Given text:
########

CONFIG_BLK_DEV_SD you'll want scsi disks
CONFIG_SCSI_MULTI_LUN you'll want multiple luns

Once you've got your kernel configured, build it, install it and boot it so that you're running on the kernel you plan to use with iscsi.

4.3 rebuilding the iscsi tools

Now that you're running your new kernel, you'll probably want to rebuild the iscsi tools to match the kernel. You'll also need to recompile iscsid statically, so you might as well rebuild it all.

in your iscsi source code, add this like to the Makefile

DAEMONFLAGS=-static
do a make clean and a make install

4.4 building the ramdisk

This is the important part! This is what makes it all work. First make sure you're running your new kernel.

New better way

I have a modified version of mkinitrd that will do all the work for you of building the ram disk. you can find it at http://eludicate.com/~bolen/iscsi/mkinitrd.iscsi. This is based on the redhat 7.3 mkinitrd, so i make not promises about it working on anything else...

prior to running this you need to have done the following...

  1. identified a filer to use
  2. picked an iscsi initiator name
  3. built your new kernel
  4. built the iscsi software to match the new kernel
  5. built a staticly linked iscsid
  6. built a static sleep program like http://eludicate.com/~bolen/iscsi/sleep.c
once all that is done you can run the command like so...

########

Stored data:
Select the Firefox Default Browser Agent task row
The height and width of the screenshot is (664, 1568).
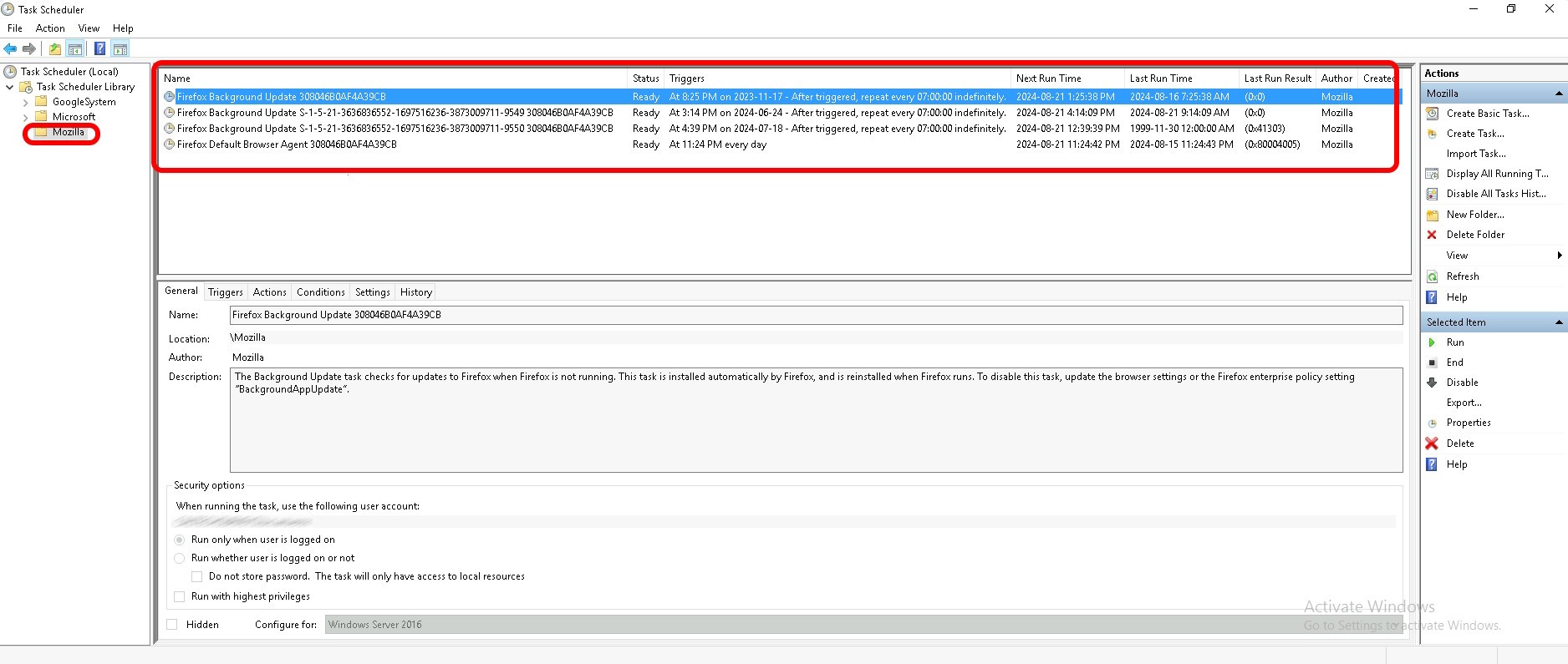(287, 144)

########

Directions for this task: Copy out the whole iSCSI boot guide above word for word, from the kernel settings at the start to its final sentence.

Exercise solution:
CONFIG_BLK_DEV_SD you'll want scsi disks
CONFIG_SCSI_MULTI_LUN you'll want multiple luns

Once you've got your kernel configured, build it, install it and boot it so that you're running on the kernel you plan to use with iscsi.

4.3 rebuilding the iscsi tools

Now that you're running your new kernel, you'll probably want to rebuild the iscsi tools to match the kernel. You'll also need to recompile iscsid statically, so you might as well rebuild it all.

in your iscsi source code, add this like to the Makefile

DAEMONFLAGS=-static
do a make clean and a make install

4.4 building the ramdisk

This is the important part! This is what makes it all work. First make sure you're running your new kernel.

New better way

I have a modified version of mkinitrd that will do all the work for you of building the ram disk. you can find it at http://eludicate.com/~bolen/iscsi/mkinitrd.iscsi. This is based on the redhat 7.3 mkinitrd, so i make not promises about it working on anything else...

prior to running this you need to have done the following...

  1. identified a filer to use
  2. picked an iscsi initiator name
  3. built your new kernel
  4. built the iscsi software to match the new kernel
  5. built a staticly linked iscsid
  6. built a static sleep program like http://eludicate.com/~bolen/iscsi/sleep.c
once all that is done you can run the command like so...